Wednesday, March 26, 2014

SMILEY SMILE/WILD HONEY

 

I am reviewing here the double CD release of The Beach Boys albums SMILEY SMILE and WILD HONEY put out by Capitol Records with six bonus tracks in 2001.

SMILEY SMILE originally came out on September 18, 1967 on Brother Records.  It is The Beach Boys twelfth studio album.  It came out after the much anticipated SMILE album was scrapped.  It is said to be psychedelic rock/pop music and was mainly recorded in Brian Wilson’s home studio in June and July of 1967.  It was the group’s lowest charting album to date, reaching No 9 in the UK and No 41 on the US Billboard charts.  Carl Wilson said the album “was a bunt instead of a grand slam”.  Nonetheless, Pete Townsend of The Who and Steven Tyler of Aerosmith are fans of the album.  Dennis Wilson said it “was just something we were going through at that time connected with drugs, love, and everything”.

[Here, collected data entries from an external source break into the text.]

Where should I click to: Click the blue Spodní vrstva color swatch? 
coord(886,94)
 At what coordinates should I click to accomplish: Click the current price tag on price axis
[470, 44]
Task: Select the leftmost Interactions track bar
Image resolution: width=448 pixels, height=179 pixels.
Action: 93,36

SMILEY SMILE opens with the second single ‘Heroes and Villains’, which finds Brian Wilson on lead and hit No 12.  It was meant to be the heart of the abandoned SMILE album.  It is a carefree pop story song that begins like this: “I’ve been in this town so long that back in the city/I’ve been taken for lost and gone/And unknown for a long, long time/Fell in love years ago/With an innocent girl/From the Spanish and Indian home of the heroes and villains”.  ‘Vegetables’ was also meant for SMILE.  It has Al Jardine on lead and includes the group and Paul McCartney munching on raw vegetables for percussion.  The song has quite silly lyrics: “I’m gonna be round my vegetables/I’m gonna chow down my vegetables/I love you most of all/My favorite vege-table/If you brought a big brown bag of them/I’d jump up and down and hope you’d toss me a carrot”.  Next up is ‘Fall Breaks and Back to Winter (Woody Woodpecker Symphony)’.  This instrumental with some vocalizing would make for good videogame background music.

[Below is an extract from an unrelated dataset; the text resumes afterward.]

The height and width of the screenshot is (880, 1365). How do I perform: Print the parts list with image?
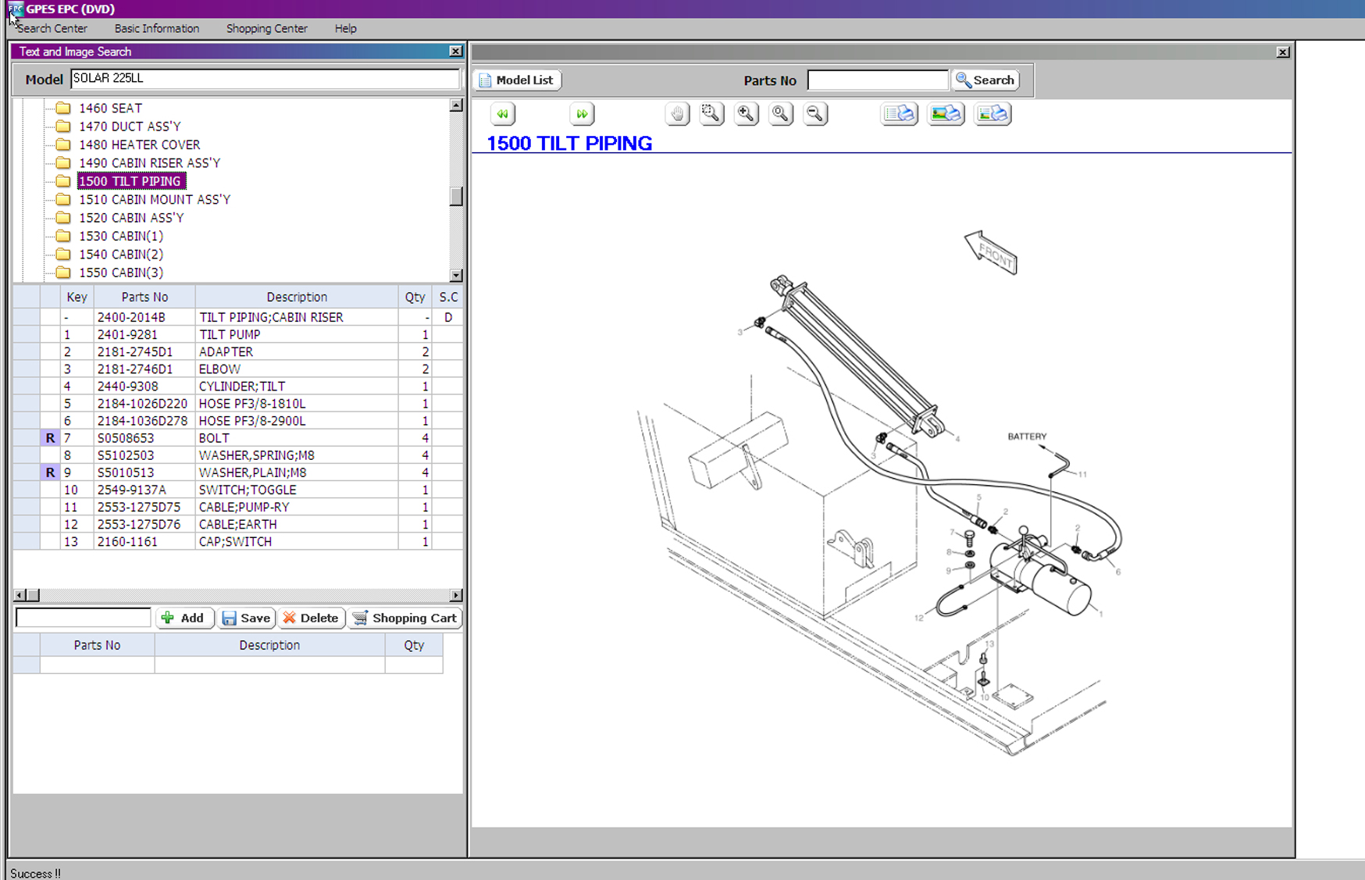[993, 114]
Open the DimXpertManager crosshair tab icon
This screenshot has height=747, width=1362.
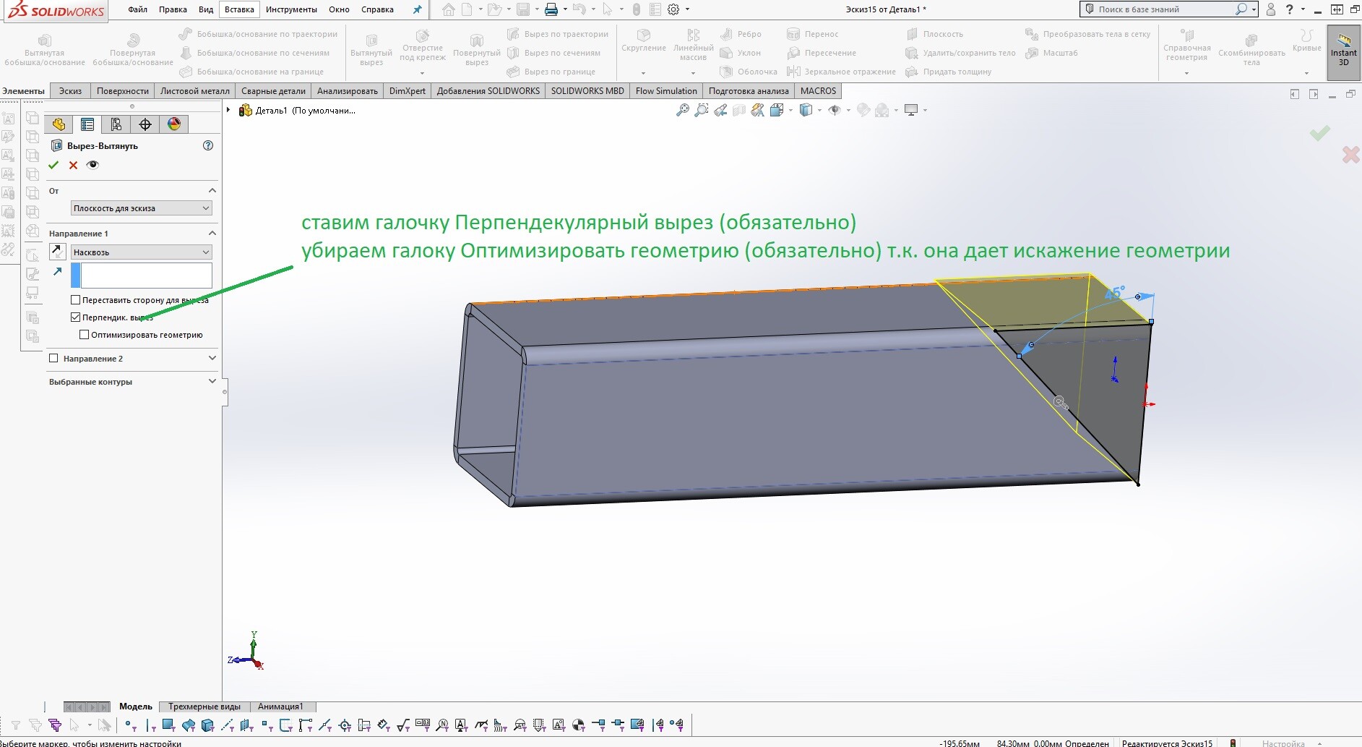tap(145, 124)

Mike Love takes the lead on ‘She’s Goin’ Bald’.  At one point Brian speeds the tape up to make it sound like the group is inhaling nitrous oxide.  This song should bring a smile to your face: “She drew her comb acrost her scalp/And brushed what she had left/I tried to salvage what I could/And threw it in a sack/She made a beeline to her room/And grabbed all kind o’ juice/She started pourin’ it on her head/And thought it’d grow it back/Ah ha haaaaaa/You’re too late mama/Ain’t nothin’ upside your head/No more, no more, no more, no more”.  ‘Little Pad’ finds the guys daydreaming: “If I only had a little pad/If I only had a little pad/In Hawaii.../By the sea that’s where I’ll build a pad/In Hawaii”.  ‘Good Vibrations’ was actually put out as a single in October 1966.  It was the group’s first million-selling #1 hit!  Brian Wilson calls it “a pocket symphony”.  It makes use of the theremin and cellos and was nominated for 3 Grammy’s in 1967.  This terrific pop song deals with infatuation: “I-I love the colorful clothes she wears/And the way the sunlight plays upon her hair/I hear the sound of a gentle word/On the wind that lifts her perfume through the air/I’m pickin’ up good vibrations/She’s giving me excitations (Oom bop bop)”.

Carl Wilson sings lead on ‘With Me Tonight’ which has simplistic lyrics: “On and on you go, dum be do/With me tonight, I know you’re with me tonight/For sure you’re with me, tonight/I’m sure you’re with me tonight”.  ‘Wind Chimes’ is another track that was meant for SMILE.  It is a mellow and sentimental song: “Now and then a tear rolls on my cheek/On a warm breeze the little bells/Tinklin’ wind chimes/Wind chimes, wind chimes/Close your eyes and lean back/Listen to wind chimes/Wind chimes, wind chimes/It’s so peaceful/Close to a lullabye/The wind chimes tinglin’”.  Mike and Brian share the lead on ‘Gettin’ Hungry’, the album’s third single.  This song is sometimes loud, sometimes quiet.  The lyrics make it clear that the group has an appetite for the opposite sex: “Gettin’ hungry/Hungry for my kind o’ woman/I’m gettin’ hungry/Soon I gotta find me a woman/I’m gettin’ hungry/Searchin’ for a pretty girl”.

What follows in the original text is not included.